Start INFORMATION SHOWN

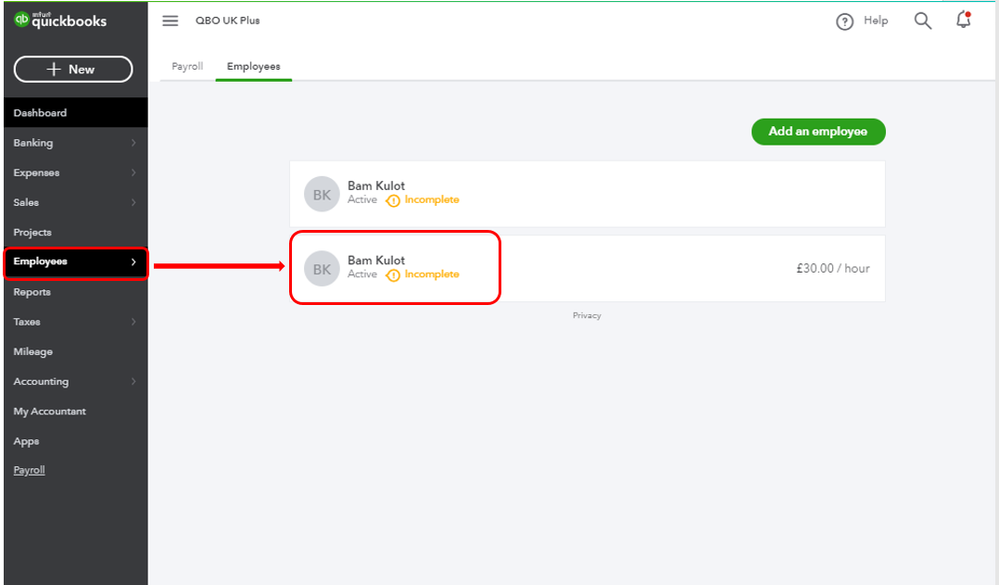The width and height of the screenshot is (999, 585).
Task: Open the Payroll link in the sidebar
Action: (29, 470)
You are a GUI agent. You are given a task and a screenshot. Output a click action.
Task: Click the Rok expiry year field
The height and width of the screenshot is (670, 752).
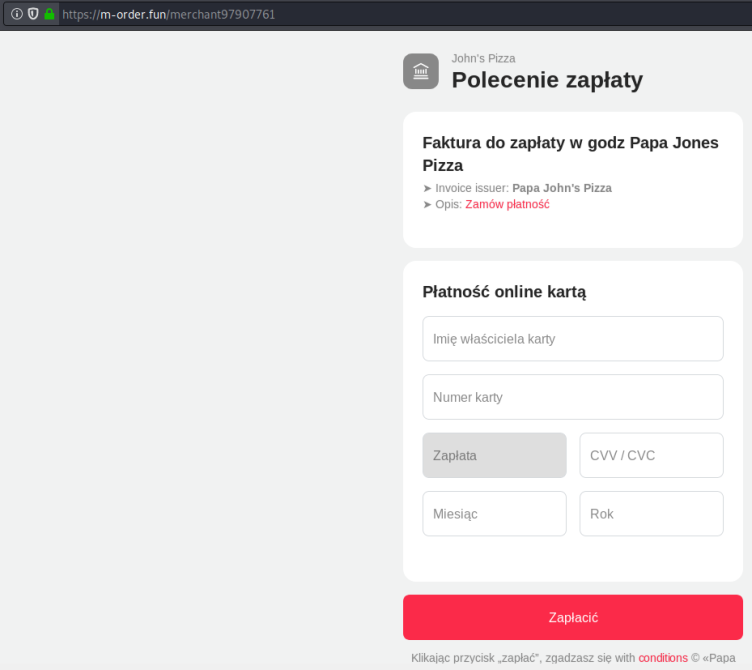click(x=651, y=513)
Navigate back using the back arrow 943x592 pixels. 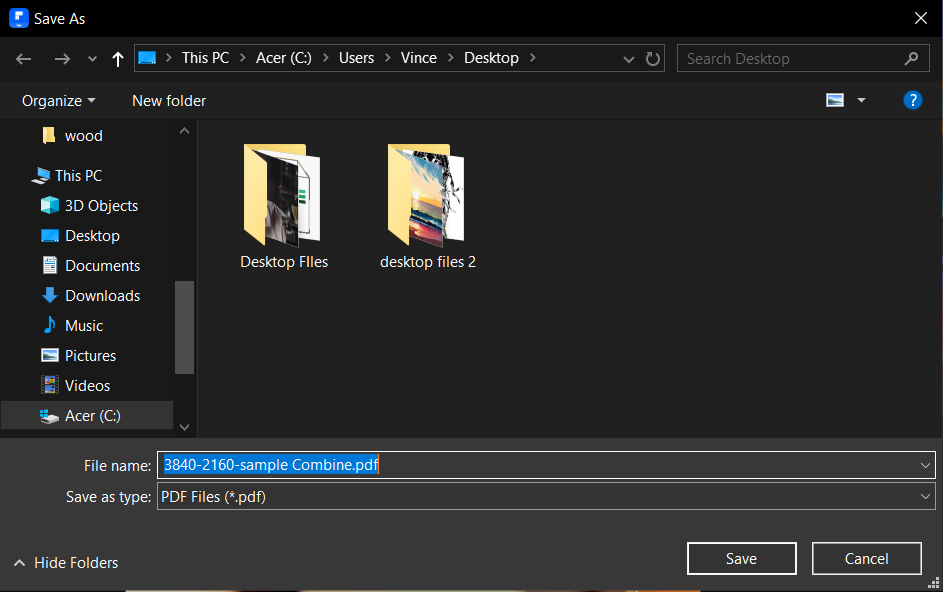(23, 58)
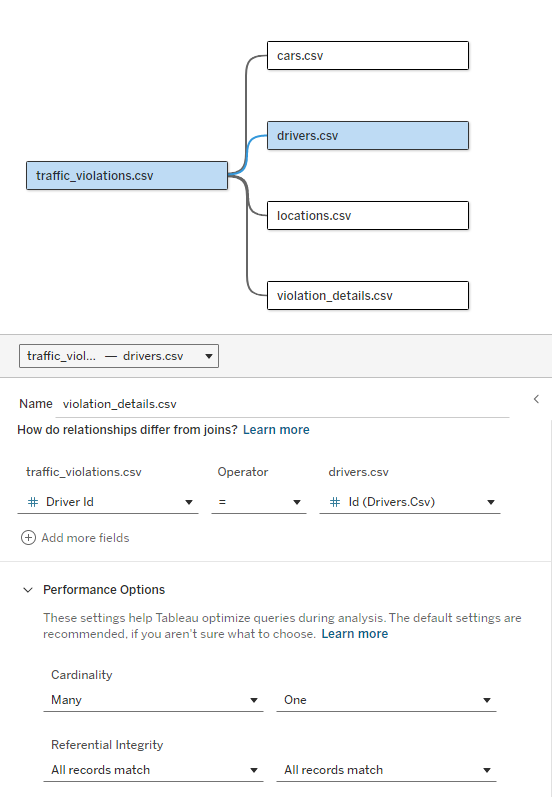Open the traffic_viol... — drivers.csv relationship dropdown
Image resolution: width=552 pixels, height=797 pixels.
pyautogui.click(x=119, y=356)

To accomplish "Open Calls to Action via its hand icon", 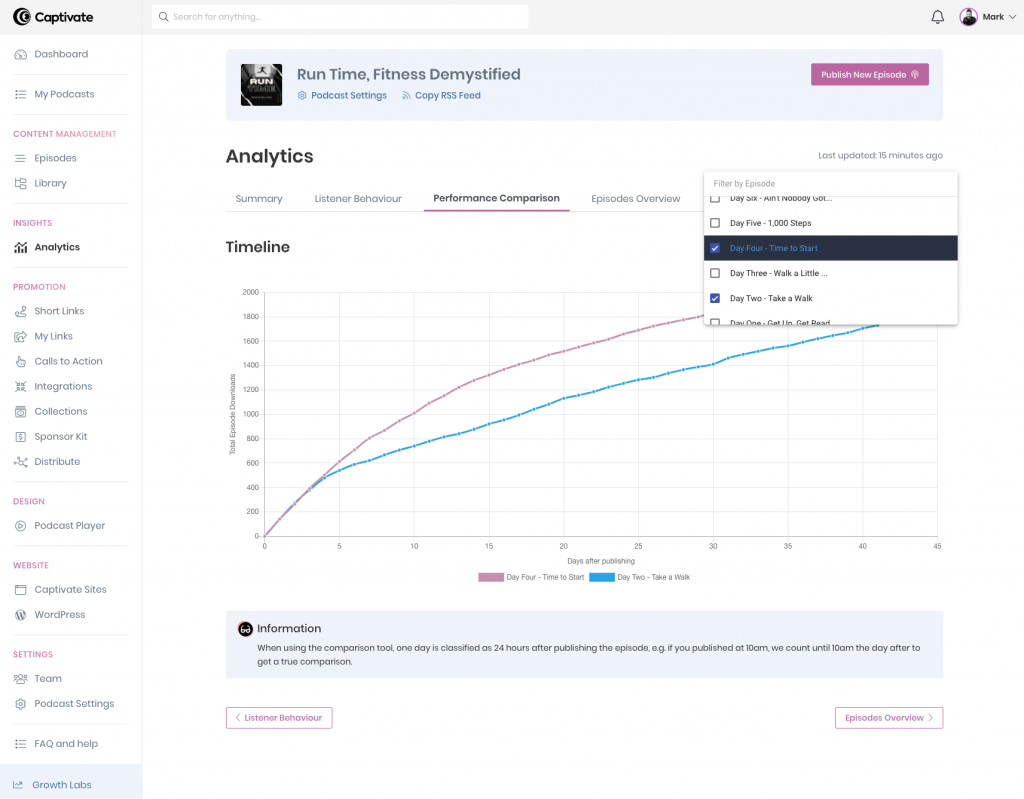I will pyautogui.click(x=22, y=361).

End INFORMATION SHOWN
Start INFORMATION SHOWN

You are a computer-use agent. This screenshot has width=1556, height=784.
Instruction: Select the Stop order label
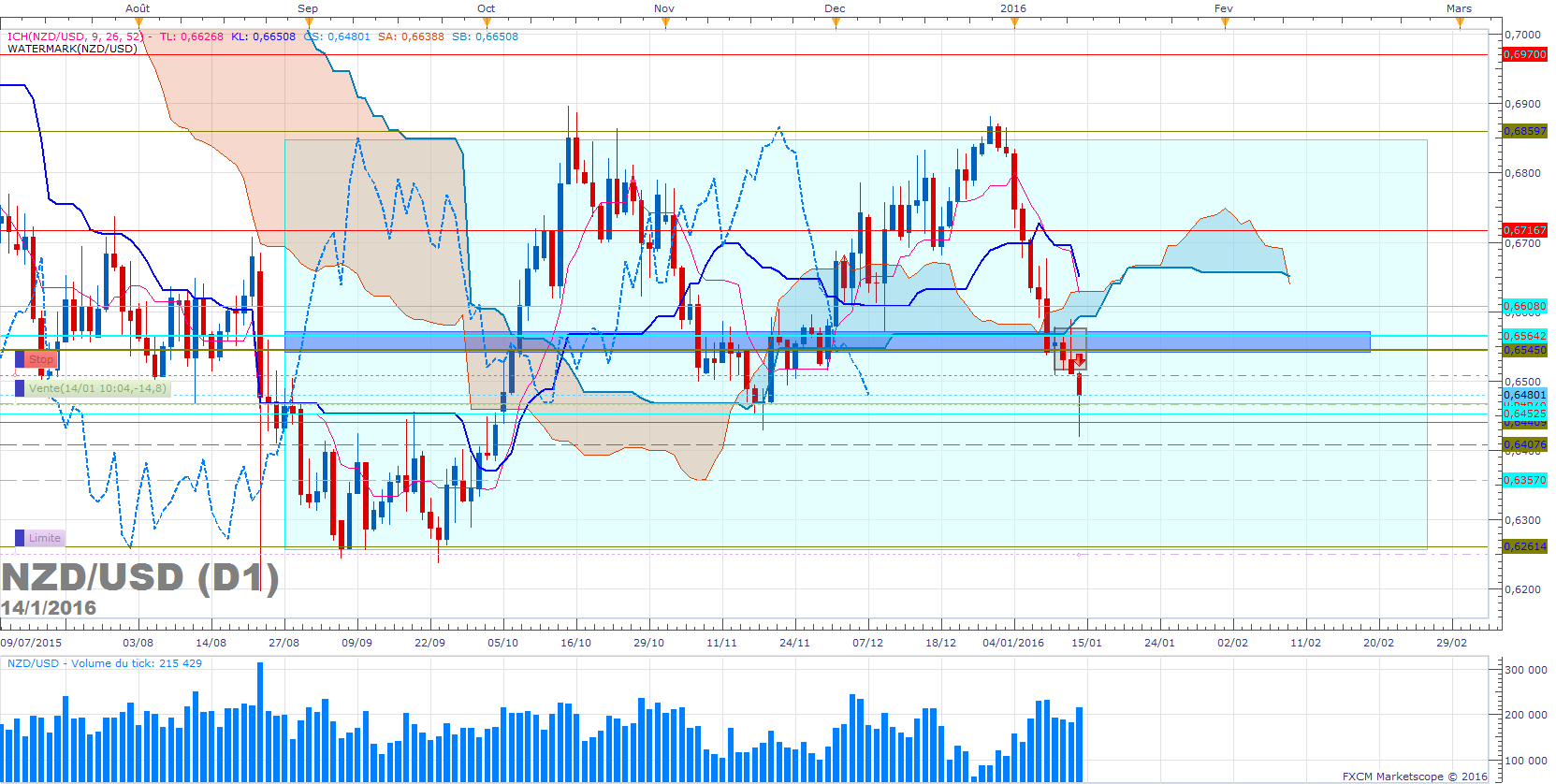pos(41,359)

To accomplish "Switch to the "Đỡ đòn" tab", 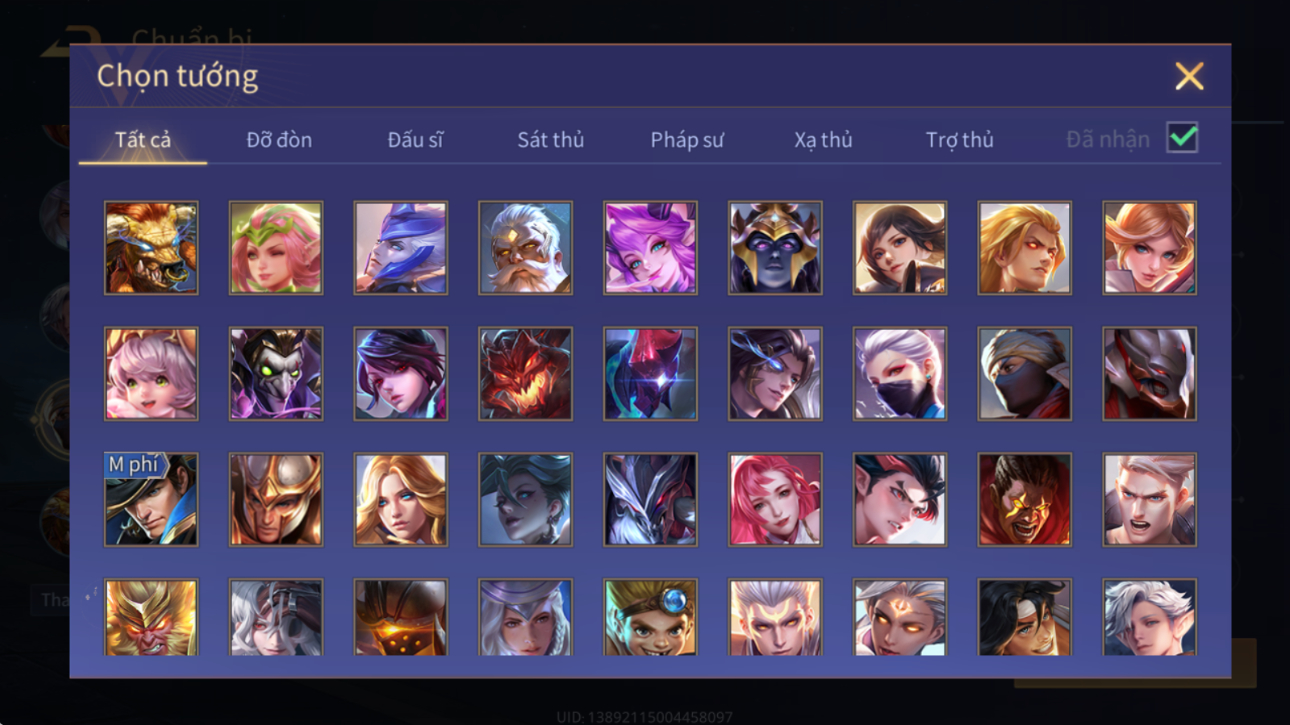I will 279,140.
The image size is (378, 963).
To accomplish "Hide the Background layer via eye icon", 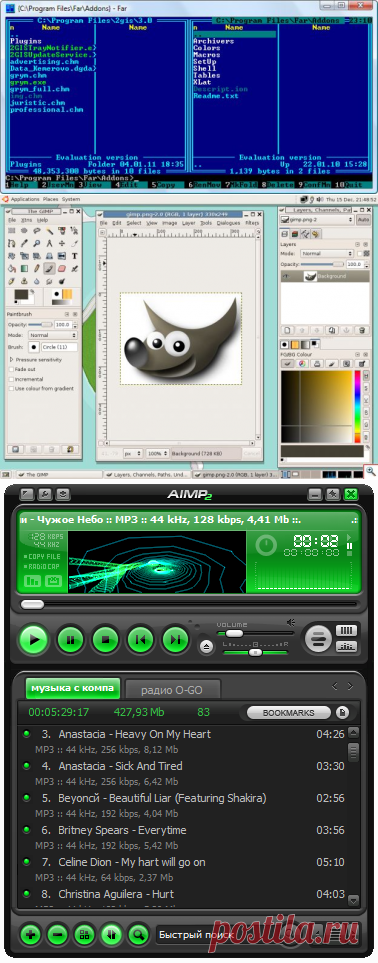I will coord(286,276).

End INFORMATION SHOWN

Can you revise the items from the line with "You are a GUI" to the line with "click(x=651, y=513)", changing "expiry year" to "expiration year" and leaving everything else untouched? Leave the pictures out of your answer.

> TASK SOLUTION:
You are a GUI agent. You are given a task and a screenshot. Output a click action.
Task: Click the Rok expiration year field
The height and width of the screenshot is (670, 752).
click(x=651, y=513)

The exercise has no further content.